For the effectiveness of the KIP, consumer with `group.instance.id` set will not send leave group request when they go offline, which means we shall only rely on session.timeout to trigger group rebalance. It is because the proposed rebalance protocol will trigger rebalance with this intermittent in-and-out which is not ideal. In static membership we leverage the consumer group health management to client application such as K8. Therefore, it is also advised to make the session timeout large enough so that broker side will not trigger rebalance too frequently due to member come and go.

Kafka Streams change

By having a handful admin tool, user could proactively remove members if session timeout is too long in runtime.

Kafka Streams change

KStream uses KStream uses stream thread as consumer unit. For a stream instance configured with `num.threads` = 16, there would be 16 main consumers running on a single instance. If user specifies the client id, the stream consumer client id will be like: User client id + "-StreamThread-" + thread id + "-consumer"If user client id is not set, then we will use process id. Our plan is to reuse the consumer client id to define `group.instance.id`, so effectively the KStream instance will be able to use static membership if end user defines unique `client.id` for stream instances.
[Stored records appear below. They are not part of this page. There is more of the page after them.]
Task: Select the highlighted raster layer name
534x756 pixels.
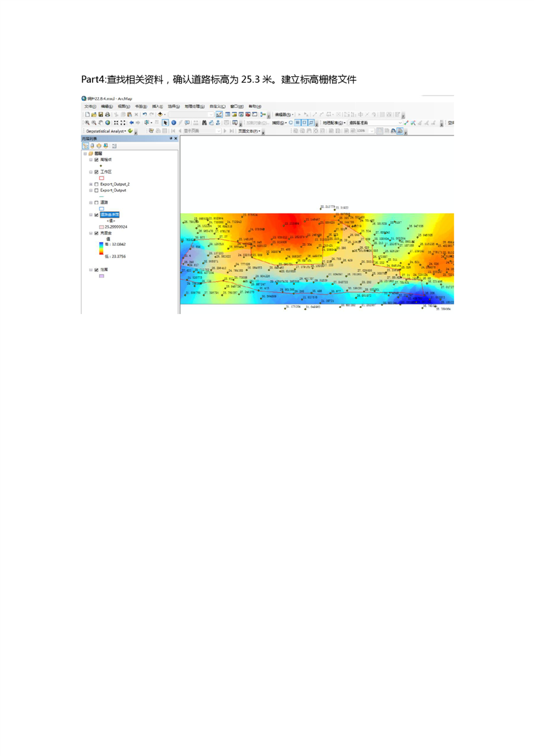Action: point(110,215)
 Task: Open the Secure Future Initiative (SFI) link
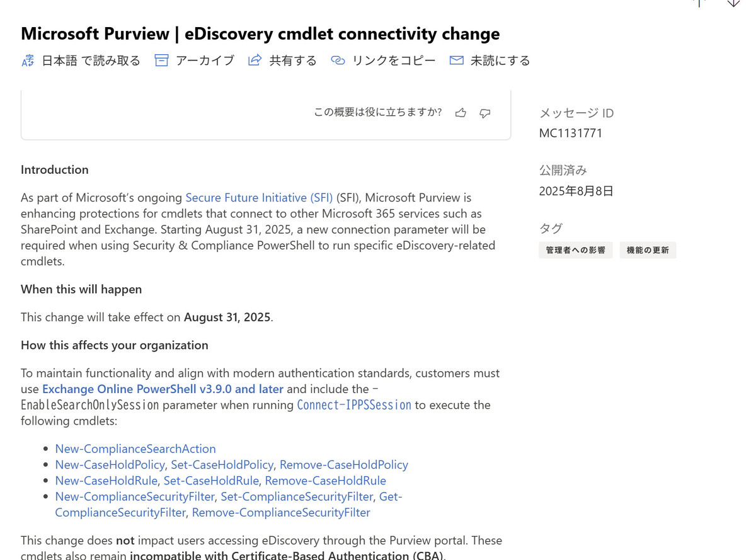(259, 198)
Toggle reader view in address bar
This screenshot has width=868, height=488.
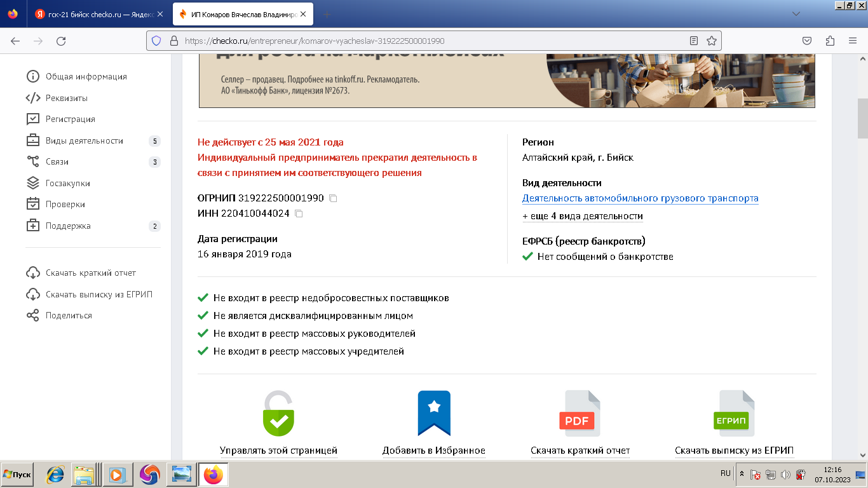[694, 41]
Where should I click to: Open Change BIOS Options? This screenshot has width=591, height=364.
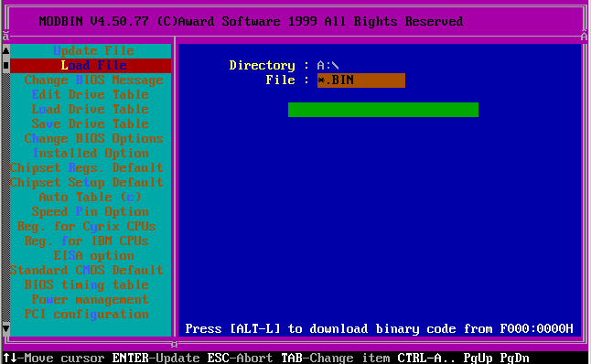coord(93,139)
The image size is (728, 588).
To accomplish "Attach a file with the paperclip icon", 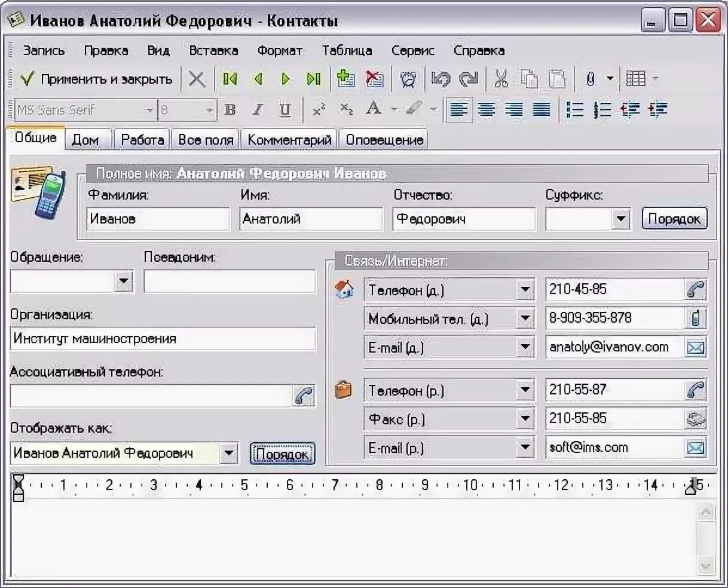I will pyautogui.click(x=592, y=78).
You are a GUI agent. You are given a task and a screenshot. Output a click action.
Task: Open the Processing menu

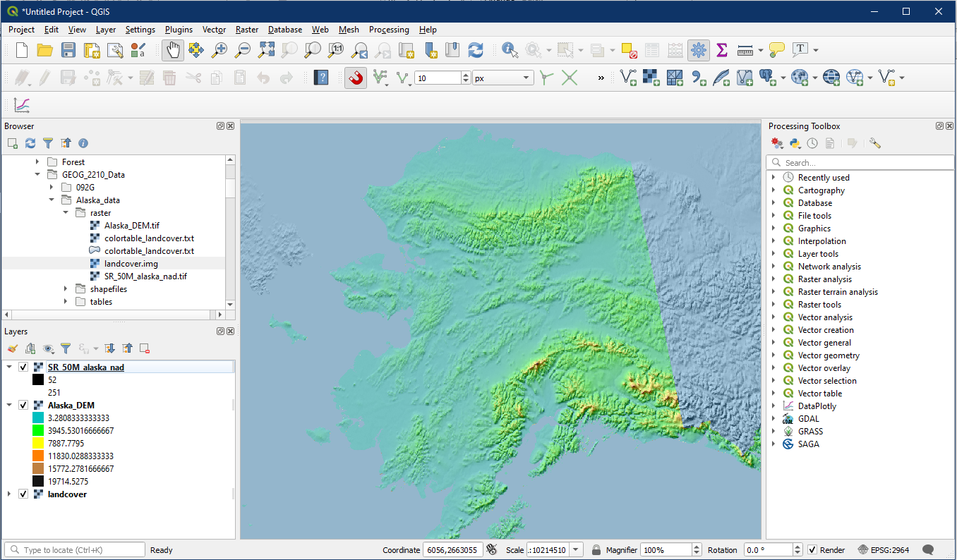(388, 30)
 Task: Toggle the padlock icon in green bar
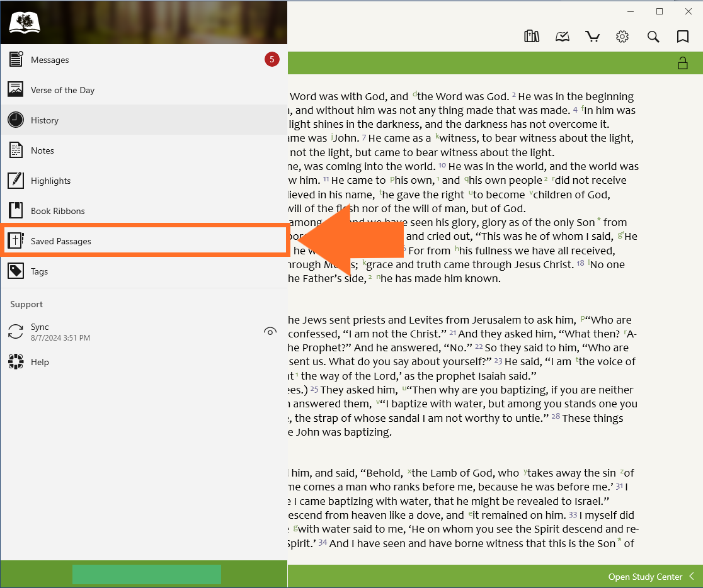click(682, 63)
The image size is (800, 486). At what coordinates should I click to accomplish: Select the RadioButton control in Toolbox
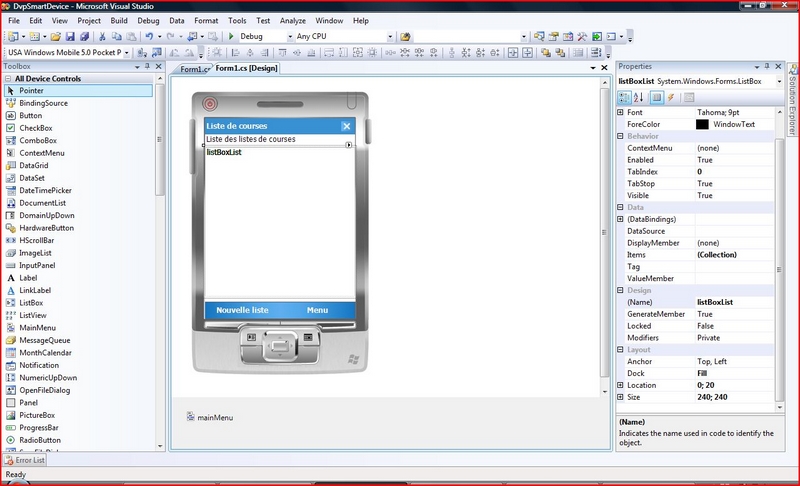(x=40, y=439)
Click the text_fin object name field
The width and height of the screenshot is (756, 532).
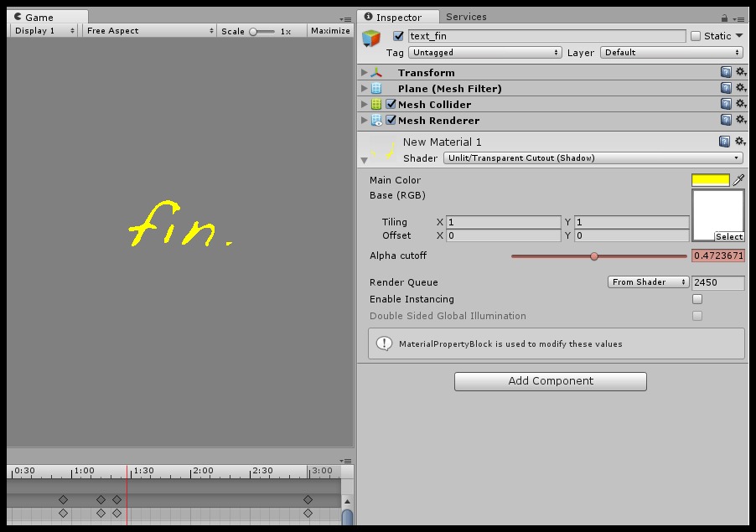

For easy operation, we defined a new field in StreamsMetadata to expose all the `group.instance.id` given on each stream instance, so that user could use the use REST API to get instance ids first, and then use command line API to batch remove offline consumers without waiting for session timeout.

Server behavior changes

On server side, broker will keep handling join group request <= v3 as before. The `member.id` generation and assignment is still coordinated by broker, and broker will maintain an in-memory mapping of {group.instance.id → member.id} to track member uniqueness. When receiving an a known member's (A.K.A `group.instance.id` known) rejoin request, broker will return the cached assignment back to the member, without doing any rebalance.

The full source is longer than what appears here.